>>>>

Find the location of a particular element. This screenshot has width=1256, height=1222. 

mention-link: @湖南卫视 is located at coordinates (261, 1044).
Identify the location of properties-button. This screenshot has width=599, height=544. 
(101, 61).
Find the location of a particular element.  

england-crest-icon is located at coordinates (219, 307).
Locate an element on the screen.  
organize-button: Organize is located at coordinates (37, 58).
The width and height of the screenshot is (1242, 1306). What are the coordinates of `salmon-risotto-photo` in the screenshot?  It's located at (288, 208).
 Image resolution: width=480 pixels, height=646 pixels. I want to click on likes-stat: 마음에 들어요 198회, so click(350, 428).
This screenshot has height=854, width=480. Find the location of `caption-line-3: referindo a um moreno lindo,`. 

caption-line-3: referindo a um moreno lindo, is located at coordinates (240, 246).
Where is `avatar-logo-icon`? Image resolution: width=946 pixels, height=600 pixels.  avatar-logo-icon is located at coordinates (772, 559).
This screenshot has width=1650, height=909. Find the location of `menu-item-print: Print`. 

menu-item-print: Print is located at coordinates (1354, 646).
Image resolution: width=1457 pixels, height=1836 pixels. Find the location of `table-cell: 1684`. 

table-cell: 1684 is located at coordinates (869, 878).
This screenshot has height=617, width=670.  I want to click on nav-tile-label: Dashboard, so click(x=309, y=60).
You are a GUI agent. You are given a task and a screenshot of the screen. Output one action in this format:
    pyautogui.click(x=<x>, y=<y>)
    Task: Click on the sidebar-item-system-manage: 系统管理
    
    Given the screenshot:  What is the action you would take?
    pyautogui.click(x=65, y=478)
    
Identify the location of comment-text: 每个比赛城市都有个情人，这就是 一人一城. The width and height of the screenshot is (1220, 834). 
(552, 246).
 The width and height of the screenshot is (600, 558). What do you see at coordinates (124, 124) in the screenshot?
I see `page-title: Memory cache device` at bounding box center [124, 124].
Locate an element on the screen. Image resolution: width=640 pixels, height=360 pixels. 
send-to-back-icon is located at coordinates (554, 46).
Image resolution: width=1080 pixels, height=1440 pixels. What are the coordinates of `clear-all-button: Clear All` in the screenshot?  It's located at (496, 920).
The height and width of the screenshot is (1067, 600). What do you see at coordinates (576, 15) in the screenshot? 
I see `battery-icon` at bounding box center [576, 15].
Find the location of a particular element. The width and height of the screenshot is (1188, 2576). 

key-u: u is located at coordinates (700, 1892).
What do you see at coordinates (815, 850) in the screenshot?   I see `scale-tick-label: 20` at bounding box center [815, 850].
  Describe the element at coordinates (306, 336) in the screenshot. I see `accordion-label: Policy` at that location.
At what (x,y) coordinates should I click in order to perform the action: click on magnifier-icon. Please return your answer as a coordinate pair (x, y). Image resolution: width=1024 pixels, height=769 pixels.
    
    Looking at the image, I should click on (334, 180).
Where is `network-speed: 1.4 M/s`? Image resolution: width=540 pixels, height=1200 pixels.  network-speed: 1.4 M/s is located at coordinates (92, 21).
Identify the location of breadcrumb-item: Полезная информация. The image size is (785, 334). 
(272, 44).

<<<<

JOB:
Please copy out every line of the listing above, word for word.

RESPONSE TO THIS EXERCISE:
Find the location of a particular element. This screenshot has width=1256, height=1222. 

mention-link: @湖南卫视 is located at coordinates (261, 1044).
Identify the location of properties-button. This screenshot has width=599, height=544. 
(101, 61).
Find the location of a particular element.  

england-crest-icon is located at coordinates (219, 307).
Locate an element on the screen.  
organize-button: Organize is located at coordinates (37, 58).
The width and height of the screenshot is (1242, 1306). What are the coordinates of `salmon-risotto-photo` in the screenshot?  It's located at (288, 208).
 Image resolution: width=480 pixels, height=646 pixels. I want to click on likes-stat: 마음에 들어요 198회, so click(350, 428).
This screenshot has height=854, width=480. Find the location of `caption-line-3: referindo a um moreno lindo,`. 

caption-line-3: referindo a um moreno lindo, is located at coordinates (240, 246).
Where is `avatar-logo-icon`? Image resolution: width=946 pixels, height=600 pixels.  avatar-logo-icon is located at coordinates (772, 559).
This screenshot has width=1650, height=909. Find the location of `menu-item-print: Print`. 

menu-item-print: Print is located at coordinates (1354, 646).
Image resolution: width=1457 pixels, height=1836 pixels. Find the location of `table-cell: 1684`. 

table-cell: 1684 is located at coordinates (869, 878).
This screenshot has height=617, width=670.  I want to click on nav-tile-label: Dashboard, so click(x=309, y=60).
You are a GUI agent. You are given a task and a screenshot of the screen. Output one action in this format:
    pyautogui.click(x=<x>, y=<y>)
    Task: Click on the sidebar-item-system-manage: 系统管理
    
    Given the screenshot:  What is the action you would take?
    pyautogui.click(x=65, y=478)
    
Identify the location of comment-text: 每个比赛城市都有个情人，这就是 一人一城. The width and height of the screenshot is (1220, 834). 
(552, 246).
 The width and height of the screenshot is (600, 558). What do you see at coordinates (124, 124) in the screenshot?
I see `page-title: Memory cache device` at bounding box center [124, 124].
Locate an element on the screen. Image resolution: width=640 pixels, height=360 pixels. 
send-to-back-icon is located at coordinates (554, 46).
Image resolution: width=1080 pixels, height=1440 pixels. What are the coordinates of `clear-all-button: Clear All` in the screenshot?  It's located at (496, 920).
The height and width of the screenshot is (1067, 600). What do you see at coordinates (576, 15) in the screenshot? 
I see `battery-icon` at bounding box center [576, 15].
Find the location of a particular element. The width and height of the screenshot is (1188, 2576). 

key-u: u is located at coordinates (700, 1892).
What do you see at coordinates (815, 850) in the screenshot?   I see `scale-tick-label: 20` at bounding box center [815, 850].
  Describe the element at coordinates (306, 336) in the screenshot. I see `accordion-label: Policy` at that location.
At what (x,y) coordinates should I click in order to perform the action: click on magnifier-icon. Please return your answer as a coordinate pair (x, y). Image resolution: width=1024 pixels, height=769 pixels.
    
    Looking at the image, I should click on (334, 180).
Where is `network-speed: 1.4 M/s`? Image resolution: width=540 pixels, height=1200 pixels.  network-speed: 1.4 M/s is located at coordinates (92, 21).
Identify the location of breadcrumb-item: Полезная информация. The image size is (785, 334). 
(272, 44).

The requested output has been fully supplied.